» **DATA FOR THIS TASK**:

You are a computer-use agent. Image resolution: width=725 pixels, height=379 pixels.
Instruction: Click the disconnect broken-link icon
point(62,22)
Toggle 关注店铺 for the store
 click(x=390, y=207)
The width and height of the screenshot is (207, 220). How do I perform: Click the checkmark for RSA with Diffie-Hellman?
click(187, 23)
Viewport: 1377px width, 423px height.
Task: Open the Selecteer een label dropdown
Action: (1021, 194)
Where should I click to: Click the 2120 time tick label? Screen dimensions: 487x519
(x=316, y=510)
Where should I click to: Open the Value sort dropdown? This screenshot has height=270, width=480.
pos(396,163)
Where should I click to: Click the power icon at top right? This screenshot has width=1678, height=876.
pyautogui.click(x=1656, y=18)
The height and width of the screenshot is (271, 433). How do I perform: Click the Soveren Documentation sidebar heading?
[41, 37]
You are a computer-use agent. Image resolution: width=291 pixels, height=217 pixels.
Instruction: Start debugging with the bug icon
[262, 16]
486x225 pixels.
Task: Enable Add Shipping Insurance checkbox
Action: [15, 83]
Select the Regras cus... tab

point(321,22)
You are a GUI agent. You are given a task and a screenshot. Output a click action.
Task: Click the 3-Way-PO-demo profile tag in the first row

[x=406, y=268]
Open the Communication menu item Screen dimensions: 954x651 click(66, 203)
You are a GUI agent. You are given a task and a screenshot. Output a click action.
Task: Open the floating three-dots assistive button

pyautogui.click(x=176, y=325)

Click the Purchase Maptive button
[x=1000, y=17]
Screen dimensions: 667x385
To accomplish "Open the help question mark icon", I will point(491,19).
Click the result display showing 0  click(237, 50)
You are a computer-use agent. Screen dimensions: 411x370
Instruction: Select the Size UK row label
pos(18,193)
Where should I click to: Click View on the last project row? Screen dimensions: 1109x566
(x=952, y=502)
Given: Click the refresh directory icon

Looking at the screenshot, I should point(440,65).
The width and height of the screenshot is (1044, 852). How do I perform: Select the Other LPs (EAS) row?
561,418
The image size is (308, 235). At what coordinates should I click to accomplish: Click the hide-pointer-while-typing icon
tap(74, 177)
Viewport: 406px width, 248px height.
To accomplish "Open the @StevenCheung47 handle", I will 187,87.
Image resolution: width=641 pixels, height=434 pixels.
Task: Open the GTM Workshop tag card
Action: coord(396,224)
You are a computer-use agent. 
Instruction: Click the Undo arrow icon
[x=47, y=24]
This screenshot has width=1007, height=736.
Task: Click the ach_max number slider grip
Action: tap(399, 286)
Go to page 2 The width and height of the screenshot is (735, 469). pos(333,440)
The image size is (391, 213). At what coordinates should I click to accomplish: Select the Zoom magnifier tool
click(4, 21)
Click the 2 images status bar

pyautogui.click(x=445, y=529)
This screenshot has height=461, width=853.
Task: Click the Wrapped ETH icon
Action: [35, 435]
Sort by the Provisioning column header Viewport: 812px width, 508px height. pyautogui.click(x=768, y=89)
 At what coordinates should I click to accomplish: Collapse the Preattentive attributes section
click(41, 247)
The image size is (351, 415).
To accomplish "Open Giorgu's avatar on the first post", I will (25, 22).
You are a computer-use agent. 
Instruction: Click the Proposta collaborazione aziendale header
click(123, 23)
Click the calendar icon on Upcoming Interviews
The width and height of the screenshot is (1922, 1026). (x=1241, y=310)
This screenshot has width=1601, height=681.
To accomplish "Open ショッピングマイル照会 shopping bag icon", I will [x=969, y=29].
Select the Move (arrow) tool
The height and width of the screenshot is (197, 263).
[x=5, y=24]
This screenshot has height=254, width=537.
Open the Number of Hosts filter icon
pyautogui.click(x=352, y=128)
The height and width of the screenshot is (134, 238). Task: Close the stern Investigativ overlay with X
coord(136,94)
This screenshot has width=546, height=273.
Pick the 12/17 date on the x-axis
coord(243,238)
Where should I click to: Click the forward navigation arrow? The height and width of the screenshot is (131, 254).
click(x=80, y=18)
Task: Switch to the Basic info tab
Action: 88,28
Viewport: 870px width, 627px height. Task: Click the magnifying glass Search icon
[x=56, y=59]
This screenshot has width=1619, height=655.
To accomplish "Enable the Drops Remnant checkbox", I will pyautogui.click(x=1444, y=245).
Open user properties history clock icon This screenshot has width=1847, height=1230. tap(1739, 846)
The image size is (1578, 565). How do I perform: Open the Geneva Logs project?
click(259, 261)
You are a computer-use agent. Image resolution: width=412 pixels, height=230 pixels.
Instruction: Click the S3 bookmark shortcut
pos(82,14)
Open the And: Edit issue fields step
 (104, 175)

» **YOUR GOAL**: Output the data above as a JSON list of strings, one string per line, with blank lines left out.

» **THE ANSWER**:
[
  "You are a computer-use agent. Image resolution: width=725 pixels, height=379 pixels.",
  "Instruction: Click the disconnect broken-link icon",
  "point(62,22)",
  "Toggle 关注店铺 for the store",
  " click(x=390, y=207)",
  "The width and height of the screenshot is (207, 220). How do I perform: Click the checkmark for RSA with Diffie-Hellman?",
  "click(187, 23)",
  "Viewport: 1377px width, 423px height.",
  "Task: Open the Selecteer een label dropdown",
  "Action: (1021, 194)",
  "Where should I click to: Click the 2120 time tick label? Screen dimensions: 487x519",
  "(x=316, y=510)",
  "Where should I click to: Open the Value sort dropdown? This screenshot has height=270, width=480.",
  "pos(396,163)",
  "Where should I click to: Click the power icon at top right? This screenshot has width=1678, height=876.",
  "pyautogui.click(x=1656, y=18)",
  "The height and width of the screenshot is (271, 433). How do I perform: Click the Soveren Documentation sidebar heading?",
  "[41, 37]",
  "You are a computer-use agent. Image resolution: width=291 pixels, height=217 pixels.",
  "Instruction: Start debugging with the bug icon",
  "[262, 16]",
  "486x225 pixels.",
  "Task: Enable Add Shipping Insurance checkbox",
  "Action: [15, 83]",
  "Select the Regras cus... tab",
  "point(321,22)",
  "You are a GUI agent. You are given a task and a screenshot. Output a click action.",
  "Task: Click the 3-Way-PO-demo profile tag in the first row",
  "[x=406, y=268]",
  "Open the Communication menu item Screen dimensions: 954x651 click(66, 203)",
  "You are a GUI agent. You are given a task and a screenshot. Output a click action.",
  "Task: Open the floating three-dots assistive button",
  "pyautogui.click(x=176, y=325)",
  "Click the Purchase Maptive button",
  "[x=1000, y=17]",
  "Screen dimensions: 667x385",
  "To accomplish \"Open the help question mark icon\", I will point(491,19).",
  "Click the result display showing 0  click(237, 50)",
  "You are a computer-use agent. Screen dimensions: 411x370",
  "Instruction: Select the Size UK row label",
  "pos(18,193)",
  "Where should I click to: Click View on the last project row? Screen dimensions: 1109x566",
  "(x=952, y=502)",
  "Given: Click the refresh directory icon",
  "Looking at the screenshot, I should point(440,65).",
  "The width and height of the screenshot is (1044, 852). How do I perform: Select the Other LPs (EAS) row?",
  "561,418",
  "The image size is (308, 235). At what coordinates should I click to accomplish: Click the hide-pointer-while-typing icon",
  "tap(74, 177)",
  "Viewport: 406px width, 248px height.",
  "To accomplish \"Open the @StevenCheung47 handle\", I will 187,87.",
  "Image resolution: width=641 pixels, height=434 pixels.",
  "Task: Open the GTM Workshop tag card",
  "Action: coord(396,224)",
  "You are a computer-use agent. ",
  "Instruction: Click the Undo arrow icon",
  "[x=47, y=24]",
  "This screenshot has width=1007, height=736.",
  "Task: Click the ach_max number slider grip",
  "Action: tap(399, 286)",
  "Go to page 2 The width and height of the screenshot is (735, 469). pos(333,440)",
  "The image size is (391, 213). At what coordinates should I click to accomplish: Select the Zoom magnifier tool",
  "click(4, 21)",
  "Click the 2 images status bar",
  "pyautogui.click(x=445, y=529)",
  "This screenshot has height=461, width=853.",
  "Task: Click the Wrapped ETH icon",
  "Action: [35, 435]",
  "Sort by the Provisioning column header Viewport: 812px width, 508px height. pyautogui.click(x=768, y=89)",
  " At what coordinates should I click to accomplish: Collapse the Preattentive attributes section",
  "click(41, 247)",
  "The image size is (351, 415).",
  "To accomplish \"Open Giorgu's avatar on the first post\", I will (25, 22).",
  "You are a computer-use agent. ",
  "Instruction: Click the Proposta collaborazione aziendale header",
  "click(123, 23)",
  "Click the calendar icon on Upcoming Interviews",
  "The width and height of the screenshot is (1922, 1026). (x=1241, y=310)",
  "This screenshot has width=1601, height=681.",
  "To accomplish \"Open ショッピングマイル照会 shopping bag icon\", I will [x=969, y=29].",
  "Select the Move (arrow) tool",
  "The height and width of the screenshot is (197, 263).",
  "[x=5, y=24]",
  "This screenshot has height=254, width=537.",
  "Open the Number of Hosts filter icon",
  "pyautogui.click(x=352, y=128)",
  "The height and width of the screenshot is (134, 238). Task: Close the stern Investigativ overlay with X",
  "coord(136,94)",
  "This screenshot has width=546, height=273.",
  "Pick the 12/17 date on the x-axis",
  "coord(243,238)",
  "Where should I click to: Click the forward navigation arrow? The height and width of the screenshot is (131, 254).",
  "click(x=80, y=18)",
  "Task: Switch to the Basic info tab",
  "Action: 88,28",
  "Viewport: 870px width, 627px height. Task: Click the magnifying glass Search icon",
  "[x=56, y=59]",
  "This screenshot has width=1619, height=655.",
  "To accomplish \"Enable the Drops Remnant checkbox\", I will pyautogui.click(x=1444, y=245).",
  "Open user properties history clock icon This screenshot has width=1847, height=1230. tap(1739, 846)",
  "The image size is (1578, 565). How do I perform: Open the Geneva Logs project?",
  "click(259, 261)",
  "You are a computer-use agent. Image resolution: width=412 pixels, height=230 pixels.",
  "Instruction: Click the S3 bookmark shortcut",
  "pos(82,14)",
  "Open the And: Edit issue fields step",
  " (104, 175)"
]